The task: Please filter the entries and return only the lines that include "text".

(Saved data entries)
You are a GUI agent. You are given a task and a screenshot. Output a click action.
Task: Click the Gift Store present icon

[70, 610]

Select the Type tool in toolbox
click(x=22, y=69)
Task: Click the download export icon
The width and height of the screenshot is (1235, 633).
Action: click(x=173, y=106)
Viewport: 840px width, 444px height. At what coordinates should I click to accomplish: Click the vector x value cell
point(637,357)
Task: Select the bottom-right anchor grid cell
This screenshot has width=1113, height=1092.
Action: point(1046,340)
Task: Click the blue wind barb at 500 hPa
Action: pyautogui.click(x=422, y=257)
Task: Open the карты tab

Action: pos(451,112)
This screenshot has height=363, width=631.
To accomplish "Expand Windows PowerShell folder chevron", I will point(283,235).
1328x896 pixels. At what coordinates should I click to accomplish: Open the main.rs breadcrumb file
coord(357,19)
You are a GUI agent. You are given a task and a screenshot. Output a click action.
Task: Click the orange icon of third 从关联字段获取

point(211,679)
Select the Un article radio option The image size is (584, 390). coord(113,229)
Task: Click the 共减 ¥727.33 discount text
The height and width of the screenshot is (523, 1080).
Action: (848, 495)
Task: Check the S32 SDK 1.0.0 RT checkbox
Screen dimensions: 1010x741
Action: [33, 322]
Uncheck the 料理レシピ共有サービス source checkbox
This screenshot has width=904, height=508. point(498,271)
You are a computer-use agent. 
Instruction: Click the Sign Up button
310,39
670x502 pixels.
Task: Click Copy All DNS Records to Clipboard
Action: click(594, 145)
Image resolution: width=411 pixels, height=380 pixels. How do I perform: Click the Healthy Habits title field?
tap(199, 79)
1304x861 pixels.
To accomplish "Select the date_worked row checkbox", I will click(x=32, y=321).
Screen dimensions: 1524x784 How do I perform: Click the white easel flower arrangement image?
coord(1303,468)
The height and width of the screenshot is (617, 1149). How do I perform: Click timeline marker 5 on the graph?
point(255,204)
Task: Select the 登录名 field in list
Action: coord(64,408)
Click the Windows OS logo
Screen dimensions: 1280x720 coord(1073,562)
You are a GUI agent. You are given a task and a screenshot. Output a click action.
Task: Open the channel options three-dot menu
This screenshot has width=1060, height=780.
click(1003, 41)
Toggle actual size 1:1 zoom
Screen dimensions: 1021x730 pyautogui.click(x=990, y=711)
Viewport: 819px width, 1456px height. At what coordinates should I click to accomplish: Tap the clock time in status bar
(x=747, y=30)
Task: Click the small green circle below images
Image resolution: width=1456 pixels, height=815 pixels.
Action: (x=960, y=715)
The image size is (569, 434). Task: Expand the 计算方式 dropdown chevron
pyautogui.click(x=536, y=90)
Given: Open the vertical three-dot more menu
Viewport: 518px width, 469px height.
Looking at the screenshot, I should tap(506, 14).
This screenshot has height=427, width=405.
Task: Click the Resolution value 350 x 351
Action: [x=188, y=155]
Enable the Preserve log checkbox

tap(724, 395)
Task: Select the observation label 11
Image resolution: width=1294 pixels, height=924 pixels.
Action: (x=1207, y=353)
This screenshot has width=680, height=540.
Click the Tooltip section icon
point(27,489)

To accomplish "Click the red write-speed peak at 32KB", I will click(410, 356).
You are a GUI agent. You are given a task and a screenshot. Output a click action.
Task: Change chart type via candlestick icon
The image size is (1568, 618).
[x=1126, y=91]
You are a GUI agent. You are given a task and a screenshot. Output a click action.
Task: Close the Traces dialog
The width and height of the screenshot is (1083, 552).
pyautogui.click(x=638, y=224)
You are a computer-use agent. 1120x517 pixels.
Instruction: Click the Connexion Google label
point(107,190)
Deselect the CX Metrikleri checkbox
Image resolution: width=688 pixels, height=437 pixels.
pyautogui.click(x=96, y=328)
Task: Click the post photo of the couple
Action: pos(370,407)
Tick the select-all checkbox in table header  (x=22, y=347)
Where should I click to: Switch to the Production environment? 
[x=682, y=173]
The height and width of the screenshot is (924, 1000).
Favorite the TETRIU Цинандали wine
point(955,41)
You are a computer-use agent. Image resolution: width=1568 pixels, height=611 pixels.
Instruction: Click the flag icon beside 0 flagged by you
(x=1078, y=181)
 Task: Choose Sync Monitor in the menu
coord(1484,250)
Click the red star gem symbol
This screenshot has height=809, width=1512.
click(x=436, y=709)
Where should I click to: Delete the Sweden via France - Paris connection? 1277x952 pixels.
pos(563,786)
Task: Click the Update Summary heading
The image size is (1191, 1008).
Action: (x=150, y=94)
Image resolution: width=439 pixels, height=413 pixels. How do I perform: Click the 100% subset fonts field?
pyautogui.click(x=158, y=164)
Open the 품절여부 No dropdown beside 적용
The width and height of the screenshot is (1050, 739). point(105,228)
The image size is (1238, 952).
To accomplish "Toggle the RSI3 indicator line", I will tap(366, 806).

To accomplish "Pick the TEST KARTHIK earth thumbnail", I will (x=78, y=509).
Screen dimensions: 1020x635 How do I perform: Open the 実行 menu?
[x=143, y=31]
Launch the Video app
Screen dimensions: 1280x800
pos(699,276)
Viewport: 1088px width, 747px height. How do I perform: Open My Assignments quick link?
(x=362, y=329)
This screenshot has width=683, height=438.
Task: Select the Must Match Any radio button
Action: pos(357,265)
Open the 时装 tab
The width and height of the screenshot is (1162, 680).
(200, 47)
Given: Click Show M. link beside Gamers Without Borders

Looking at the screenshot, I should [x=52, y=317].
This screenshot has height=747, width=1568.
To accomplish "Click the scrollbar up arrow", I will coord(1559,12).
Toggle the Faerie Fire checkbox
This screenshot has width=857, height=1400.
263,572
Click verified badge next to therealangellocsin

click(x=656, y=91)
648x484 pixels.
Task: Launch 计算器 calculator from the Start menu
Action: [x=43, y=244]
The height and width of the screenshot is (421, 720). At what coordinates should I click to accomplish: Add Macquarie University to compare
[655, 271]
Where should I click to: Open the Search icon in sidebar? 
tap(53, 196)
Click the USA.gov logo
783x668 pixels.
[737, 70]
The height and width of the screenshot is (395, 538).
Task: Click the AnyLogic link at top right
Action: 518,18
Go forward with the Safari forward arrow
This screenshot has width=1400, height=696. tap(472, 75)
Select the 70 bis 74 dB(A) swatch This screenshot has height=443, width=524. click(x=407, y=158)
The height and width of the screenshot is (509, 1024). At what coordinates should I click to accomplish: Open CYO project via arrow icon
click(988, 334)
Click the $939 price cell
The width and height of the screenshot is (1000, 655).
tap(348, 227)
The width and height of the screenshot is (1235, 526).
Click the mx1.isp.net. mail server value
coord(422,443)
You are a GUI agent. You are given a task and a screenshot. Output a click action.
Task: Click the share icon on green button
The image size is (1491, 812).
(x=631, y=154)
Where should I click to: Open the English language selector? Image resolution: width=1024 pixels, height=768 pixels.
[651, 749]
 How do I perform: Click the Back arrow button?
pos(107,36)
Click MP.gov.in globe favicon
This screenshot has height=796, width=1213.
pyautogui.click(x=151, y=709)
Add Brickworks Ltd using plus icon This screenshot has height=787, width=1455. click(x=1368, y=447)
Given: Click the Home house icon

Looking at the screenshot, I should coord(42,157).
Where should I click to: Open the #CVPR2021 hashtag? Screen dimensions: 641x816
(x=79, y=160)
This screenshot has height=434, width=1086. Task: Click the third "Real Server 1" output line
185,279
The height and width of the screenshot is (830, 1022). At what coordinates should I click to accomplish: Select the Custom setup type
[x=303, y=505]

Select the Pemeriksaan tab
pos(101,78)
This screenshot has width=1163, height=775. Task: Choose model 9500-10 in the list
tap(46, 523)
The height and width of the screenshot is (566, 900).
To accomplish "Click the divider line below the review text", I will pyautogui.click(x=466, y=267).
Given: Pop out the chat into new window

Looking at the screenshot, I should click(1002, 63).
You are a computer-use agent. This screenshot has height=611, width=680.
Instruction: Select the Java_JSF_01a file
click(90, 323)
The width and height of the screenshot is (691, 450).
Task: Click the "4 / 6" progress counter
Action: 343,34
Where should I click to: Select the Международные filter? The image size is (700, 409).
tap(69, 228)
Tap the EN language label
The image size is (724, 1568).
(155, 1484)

Task result:
Task: Click the 共减 ¥727.33 discount text
To accomplish "Click the divider line below the review text", I will pyautogui.click(x=466, y=267).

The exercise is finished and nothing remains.